Minor correction - it looks like the FIM Endurance World Championship still uses it for the Suzuka 8 Hours and the 24 Heures Motos races. But these are motorcycle races, not cars.
In the 1969 Le Mans race, Jacky Ickx famously did NOT run to his car, instead casually walked over to it and carefully and fully strapped himself in before heading out. Another driver, John Woolfe, who didn’t, promptly killed himself on the very first lap, and the next year everybody started the race already strapped in. Ickx won the 1969 race note.
My understanding is the LeMans-style start, with drivers sprinting across to their cars, jumping in, firing up, and roaring off became a thing of the past as a safety measure. Too many drivers were intent on ‘roaring off’ to get a lead, so they would strap in on the fly. The LeMans-style start also led to a great motorsports myth, that Porsche put the key switch on the left to make the start faster for their drivers. They could turn the key with their left hands, and operate the shifter with their right. All bogus, but it persisted for a long time.
The OP having received their answer, I wonder why that ever was a thing in the first place. Is it somehow more entertaining for those watching?

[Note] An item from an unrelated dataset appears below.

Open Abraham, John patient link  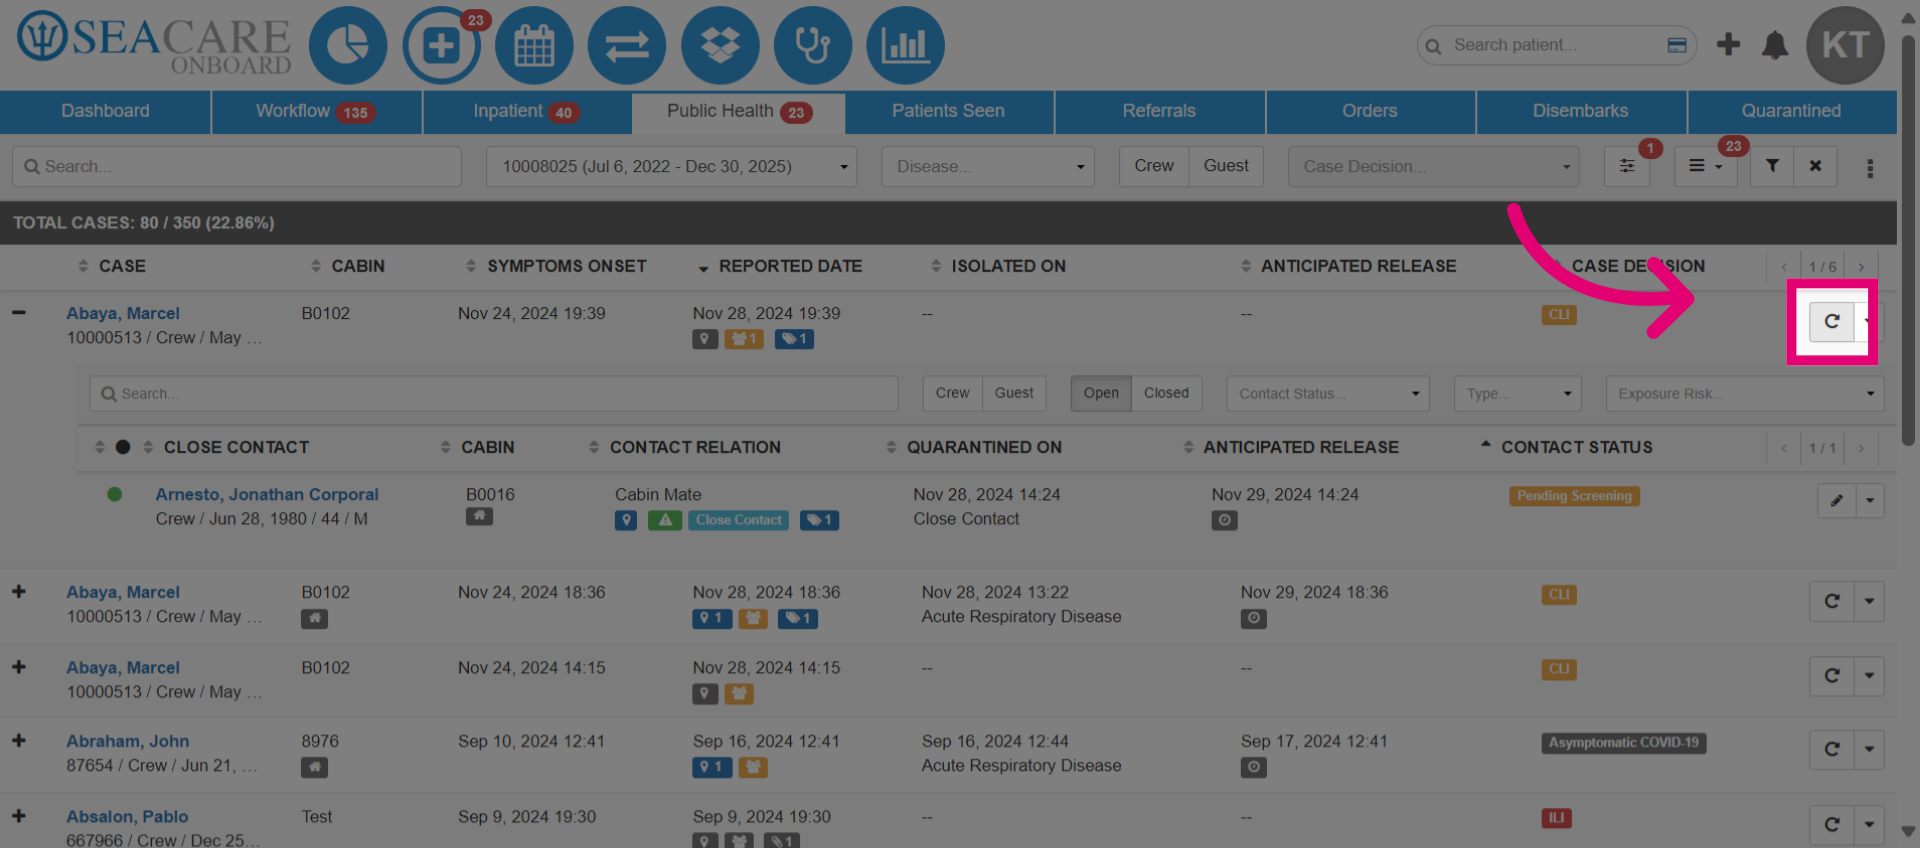coord(128,741)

Was there a perceived need to put more sport into motorsport? Was it somehow considered “more fair” instead of having a starting position determined in some other way?
LeMans was originally a competition for customer cars, or cars that you could buy and drive on the street. They had interiors, lights, turn signals, etc. Compared to F1 where you unbolted everything non-essential. As such, making your car difficult to get into was frowned upon, and starting outside the car was a way to enforce the spirit of the rules.
LMP cars today still have a passenger seat for that reason. It’s a joke of a seat, but it’s still there per the rules.